- Aim of the task: Find the line containing "Institucional [button] (243, 1064)" in the entries below. Restate it and each line after it, word for word, up to and including the line containing "sac@rioskinlab.com".

- Material shown:
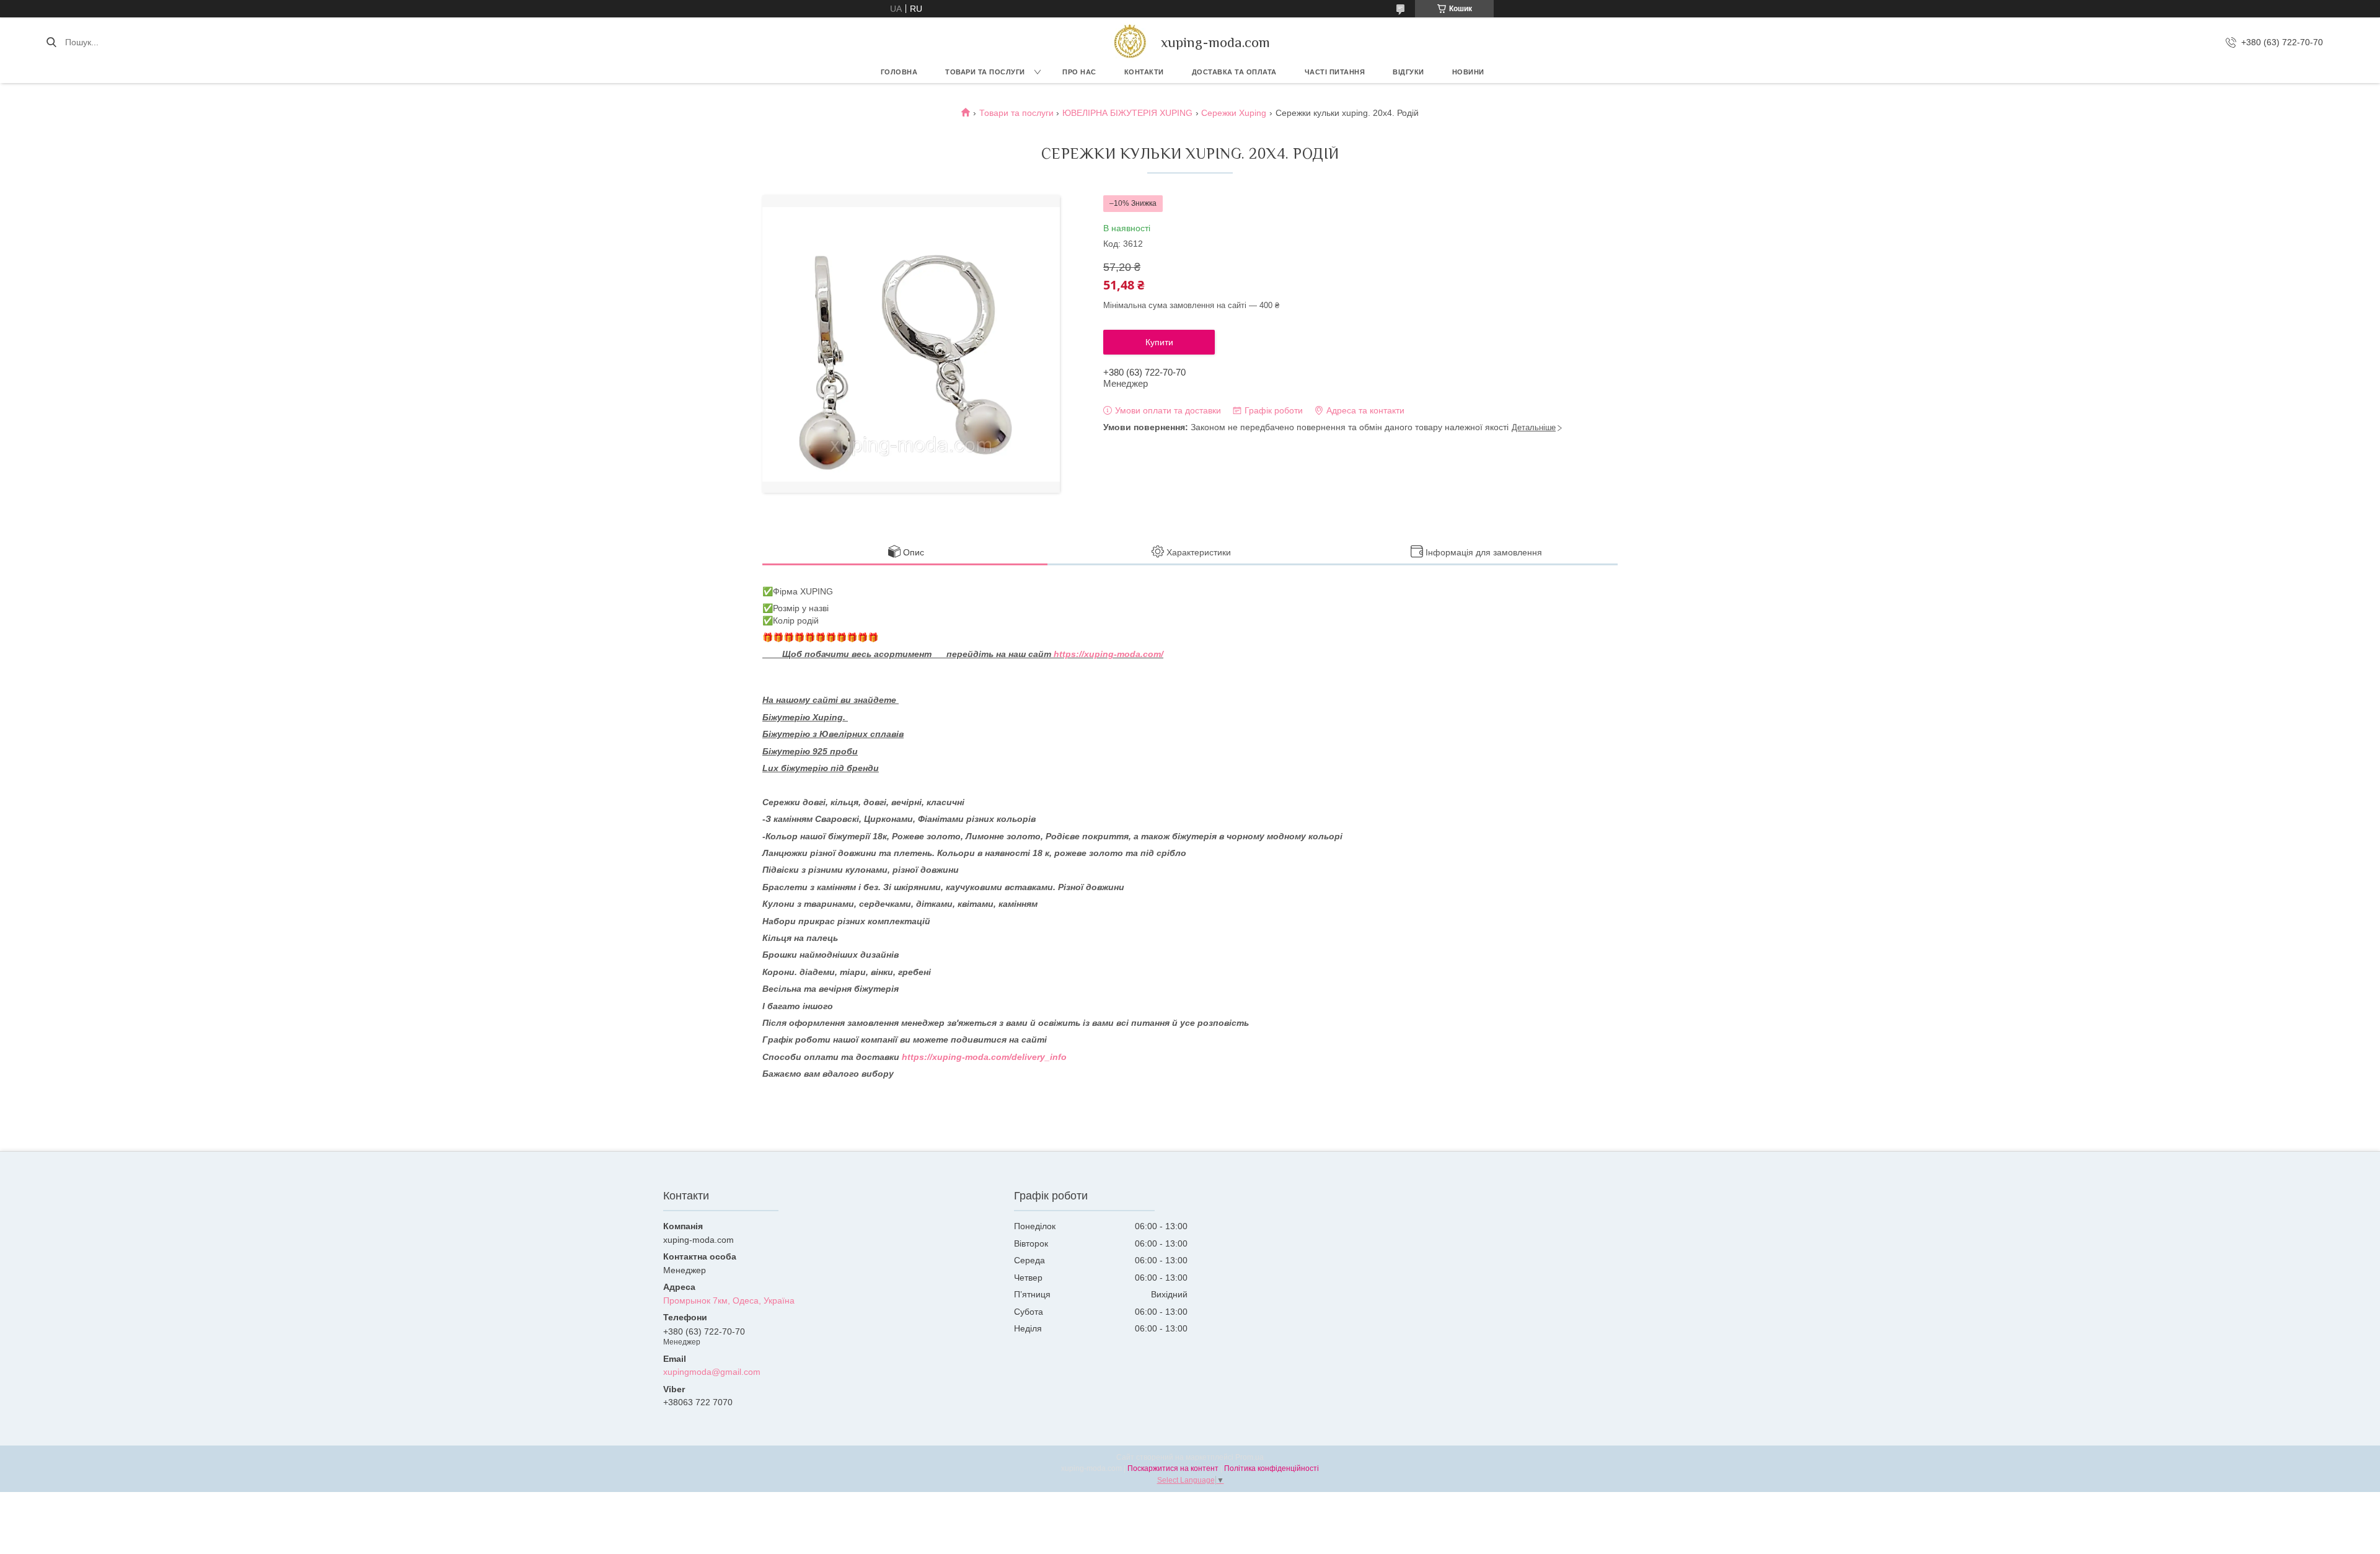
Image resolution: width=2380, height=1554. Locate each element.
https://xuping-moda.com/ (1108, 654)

...

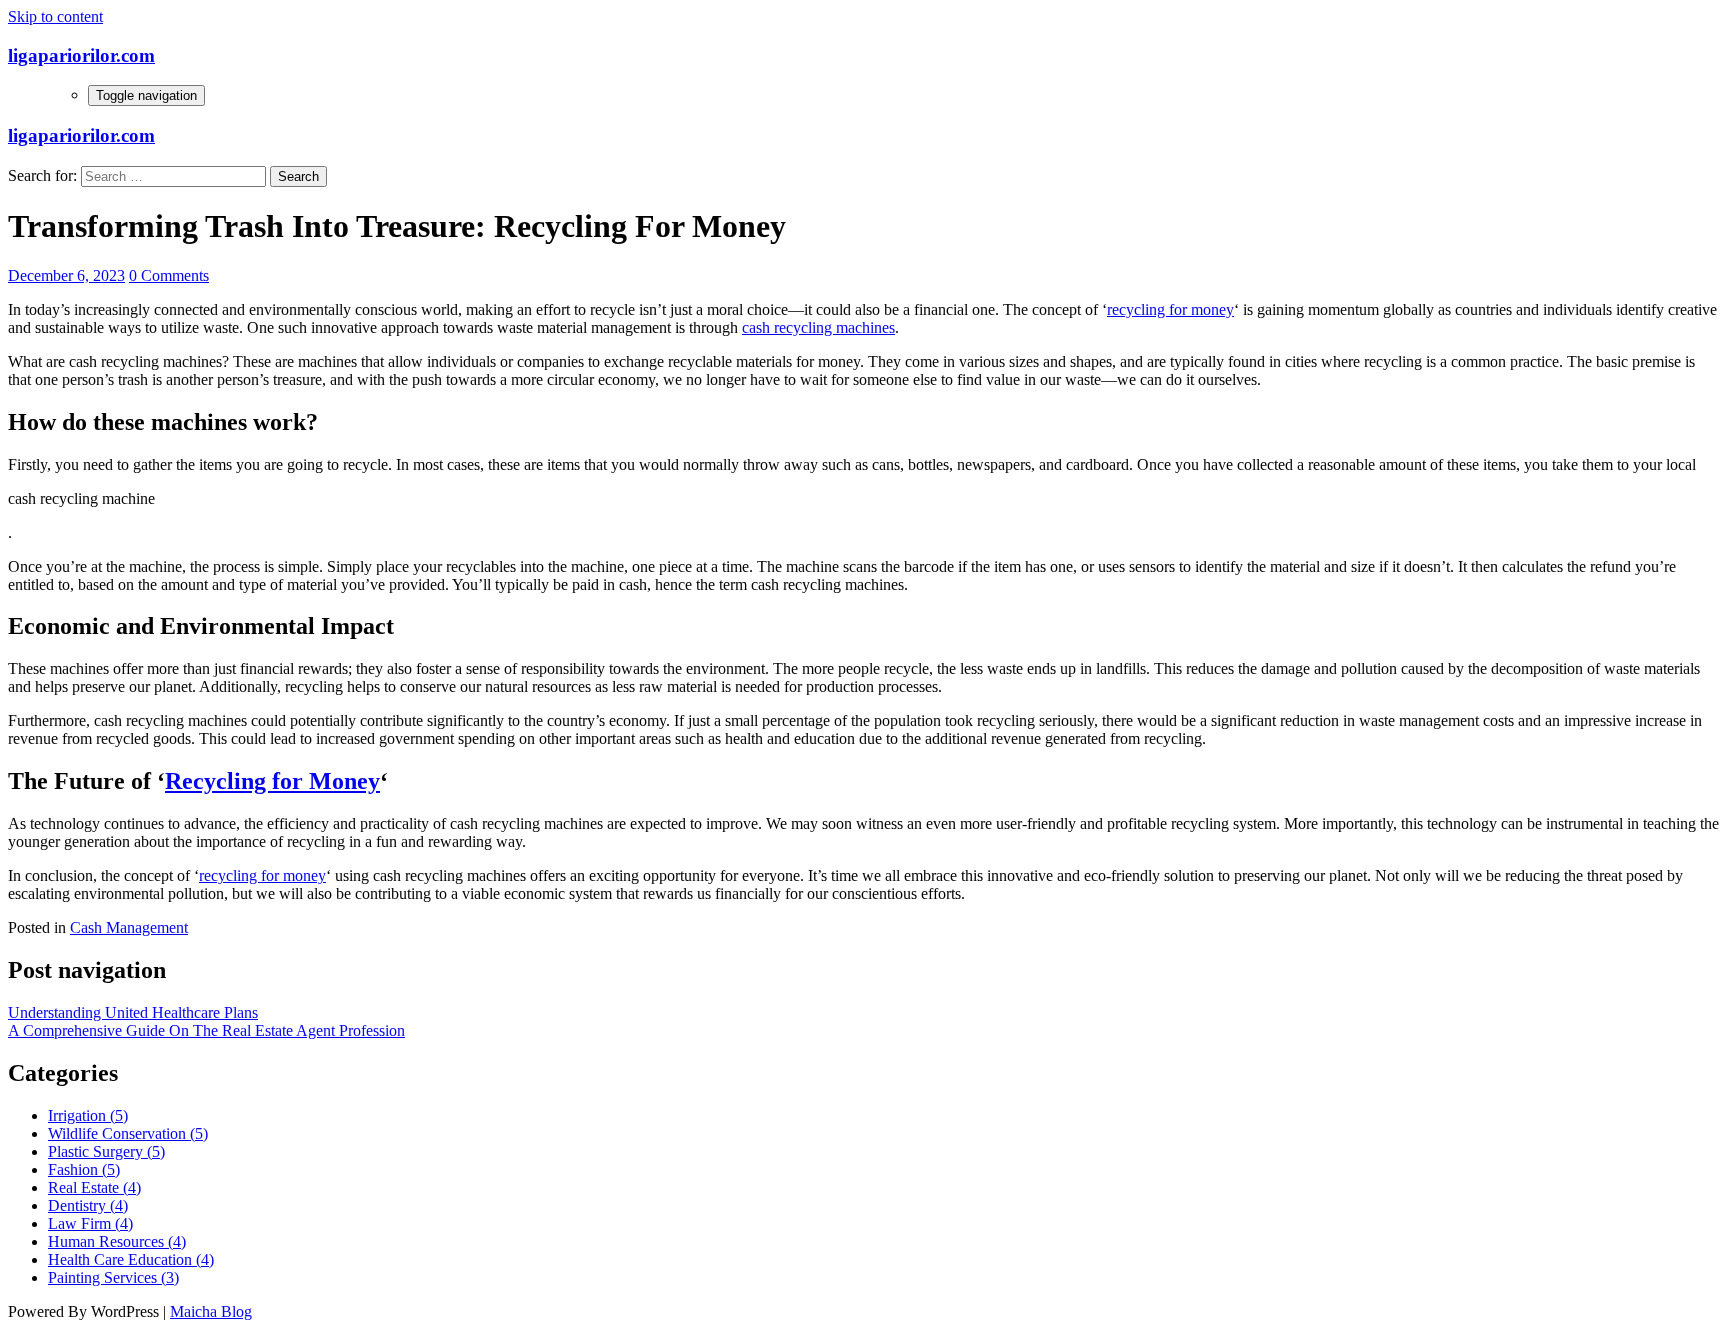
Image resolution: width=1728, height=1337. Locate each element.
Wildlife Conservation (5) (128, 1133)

---

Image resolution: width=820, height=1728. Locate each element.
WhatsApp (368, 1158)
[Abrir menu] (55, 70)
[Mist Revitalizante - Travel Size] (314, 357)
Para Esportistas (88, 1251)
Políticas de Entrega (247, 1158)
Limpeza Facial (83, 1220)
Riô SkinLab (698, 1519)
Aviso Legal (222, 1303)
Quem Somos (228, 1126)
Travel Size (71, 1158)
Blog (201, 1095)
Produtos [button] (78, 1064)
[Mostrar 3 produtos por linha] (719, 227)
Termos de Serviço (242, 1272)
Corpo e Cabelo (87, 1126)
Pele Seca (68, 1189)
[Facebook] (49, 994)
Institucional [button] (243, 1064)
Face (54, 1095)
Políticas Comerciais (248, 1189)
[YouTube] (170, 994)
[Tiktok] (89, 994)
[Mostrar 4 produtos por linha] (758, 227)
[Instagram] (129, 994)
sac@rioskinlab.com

- Solution to this problem:
Institucional [button] (243, 1064)
Face (54, 1095)
Políticas Comerciais (248, 1189)
[YouTube] (170, 994)
[Tiktok] (89, 994)
[Mostrar 4 produtos por linha] (758, 227)
[Instagram] (129, 994)
sac@rioskinlab.com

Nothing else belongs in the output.